FWIW I'm a +1 too. Having done both, I solidly prefer the cherry-pick workflow. It's so much less error-prone, and you don't need to deal with the hassle of switching branch targets and rebasing prior to merging.

Nate



On 8/14/20 2:31 PM, Johan Ouwerkerk wrote:
On Mon, Aug 3, 2020 at 11:50 PM Albert Astals Cid <aa...@kde.org> wrote:

El dimecres, 29 de juliol de 2020, a les 14:01:07 CEST, Bhushan Shah va 
escriure:
At plasma, we are experimenting with new workflow regarding how bugfixes
are put on the stable branch [1].

# Current workflow

- Proposed workflow is to instead commit all changes in master, and
   cherry-pick related changes in the stable branch as needed
- We had been using this workflow for about 1 month now and I'd say it
   is working nicely for us.


The conflicts are still going to be there, if your change has conflicts going 
up, it'll have conflicts going down.


I guess it's mostly about who is doing the merging and committing in
this: the hopefully more seasoned people who know the code well
because they've been maintaining it for a while or the casual
contributor who might not be fully aware of what master might have
moved away from that is still in stable (or the reverse).
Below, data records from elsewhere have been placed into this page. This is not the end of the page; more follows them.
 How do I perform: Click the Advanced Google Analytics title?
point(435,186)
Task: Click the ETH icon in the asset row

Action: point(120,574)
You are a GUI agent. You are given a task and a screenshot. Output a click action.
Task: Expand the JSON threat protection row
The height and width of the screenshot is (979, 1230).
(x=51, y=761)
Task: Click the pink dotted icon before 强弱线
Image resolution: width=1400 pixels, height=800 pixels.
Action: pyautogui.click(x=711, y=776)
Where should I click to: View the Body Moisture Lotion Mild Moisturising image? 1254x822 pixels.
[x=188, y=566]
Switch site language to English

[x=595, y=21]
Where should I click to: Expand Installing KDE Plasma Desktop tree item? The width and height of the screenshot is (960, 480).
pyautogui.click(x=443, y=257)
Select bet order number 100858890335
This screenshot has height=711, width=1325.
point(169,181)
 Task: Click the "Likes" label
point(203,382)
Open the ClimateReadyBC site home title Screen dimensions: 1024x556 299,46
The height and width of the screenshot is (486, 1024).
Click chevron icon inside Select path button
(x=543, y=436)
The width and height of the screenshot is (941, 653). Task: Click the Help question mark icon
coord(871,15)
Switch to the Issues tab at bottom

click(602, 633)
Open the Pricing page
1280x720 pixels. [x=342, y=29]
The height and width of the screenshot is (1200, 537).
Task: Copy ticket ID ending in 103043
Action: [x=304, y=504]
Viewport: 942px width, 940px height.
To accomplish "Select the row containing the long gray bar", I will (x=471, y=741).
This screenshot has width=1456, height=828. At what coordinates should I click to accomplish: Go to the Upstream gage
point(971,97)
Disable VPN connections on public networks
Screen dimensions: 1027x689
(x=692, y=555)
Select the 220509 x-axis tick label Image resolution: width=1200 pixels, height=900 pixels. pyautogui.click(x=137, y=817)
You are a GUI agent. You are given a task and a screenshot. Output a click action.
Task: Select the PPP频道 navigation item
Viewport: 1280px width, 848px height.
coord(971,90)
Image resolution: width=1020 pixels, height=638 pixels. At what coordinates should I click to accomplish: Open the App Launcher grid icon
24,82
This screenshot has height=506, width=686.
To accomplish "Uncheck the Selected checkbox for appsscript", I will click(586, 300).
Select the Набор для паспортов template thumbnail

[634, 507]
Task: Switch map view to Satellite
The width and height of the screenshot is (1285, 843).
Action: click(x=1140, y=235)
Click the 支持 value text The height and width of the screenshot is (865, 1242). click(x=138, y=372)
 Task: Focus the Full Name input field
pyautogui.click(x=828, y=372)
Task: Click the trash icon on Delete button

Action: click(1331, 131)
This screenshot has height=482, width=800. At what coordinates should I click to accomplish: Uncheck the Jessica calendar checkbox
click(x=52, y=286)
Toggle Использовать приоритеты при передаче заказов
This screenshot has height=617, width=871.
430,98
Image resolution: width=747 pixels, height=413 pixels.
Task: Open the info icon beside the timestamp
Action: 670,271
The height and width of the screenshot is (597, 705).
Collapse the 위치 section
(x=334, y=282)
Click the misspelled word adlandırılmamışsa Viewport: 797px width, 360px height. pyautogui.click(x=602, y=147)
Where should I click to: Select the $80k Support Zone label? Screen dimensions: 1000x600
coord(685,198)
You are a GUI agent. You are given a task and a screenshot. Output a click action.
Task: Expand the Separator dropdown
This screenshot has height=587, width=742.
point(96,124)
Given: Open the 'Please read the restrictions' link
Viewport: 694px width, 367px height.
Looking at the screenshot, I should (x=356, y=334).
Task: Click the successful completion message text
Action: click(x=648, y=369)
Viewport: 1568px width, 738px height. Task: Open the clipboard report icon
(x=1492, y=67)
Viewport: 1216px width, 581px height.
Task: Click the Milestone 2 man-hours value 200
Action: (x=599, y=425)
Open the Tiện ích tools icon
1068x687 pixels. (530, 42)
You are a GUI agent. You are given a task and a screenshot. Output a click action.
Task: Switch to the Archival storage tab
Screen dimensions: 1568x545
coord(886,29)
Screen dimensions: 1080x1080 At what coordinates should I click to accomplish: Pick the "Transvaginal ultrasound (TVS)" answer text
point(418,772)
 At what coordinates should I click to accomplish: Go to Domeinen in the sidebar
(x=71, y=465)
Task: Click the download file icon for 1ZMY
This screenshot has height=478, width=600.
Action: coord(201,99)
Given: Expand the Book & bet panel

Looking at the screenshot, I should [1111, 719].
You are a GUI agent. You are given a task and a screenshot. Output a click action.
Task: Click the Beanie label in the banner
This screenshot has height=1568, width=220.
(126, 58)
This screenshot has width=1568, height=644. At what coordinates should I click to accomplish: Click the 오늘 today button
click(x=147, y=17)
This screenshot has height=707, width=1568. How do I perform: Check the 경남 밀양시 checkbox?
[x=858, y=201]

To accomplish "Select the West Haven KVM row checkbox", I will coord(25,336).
It might also be slightly easier to realise that it turns out you have
to backport a bit more, than it is to future proof your code coming
from the deep past to minimise the merge conflicts, as it were.


One improvement I think you didn't mention is:
  - "Non-core" people don't know what's the stable branch. I see that in Okular, most 
drive-by Merge Requests are against master, because that's the easy thing to do, for a 
"newbie" it's hard to figure out if something should go to the stable branch or not (is 
it a bugfix? a feature?), and if so, which is the stable branch if there's one, etc.


I think this one thing alone is the main reason to just do it. People
who maintain stable branches know what they signed up for and
generally have a pretty good understanding of what they're doing. Even
seasoned KDE contributors are going to find a workflow with a single
target branch (always master) to be slightly easier to remember than
"whatever the stable branch happens to be".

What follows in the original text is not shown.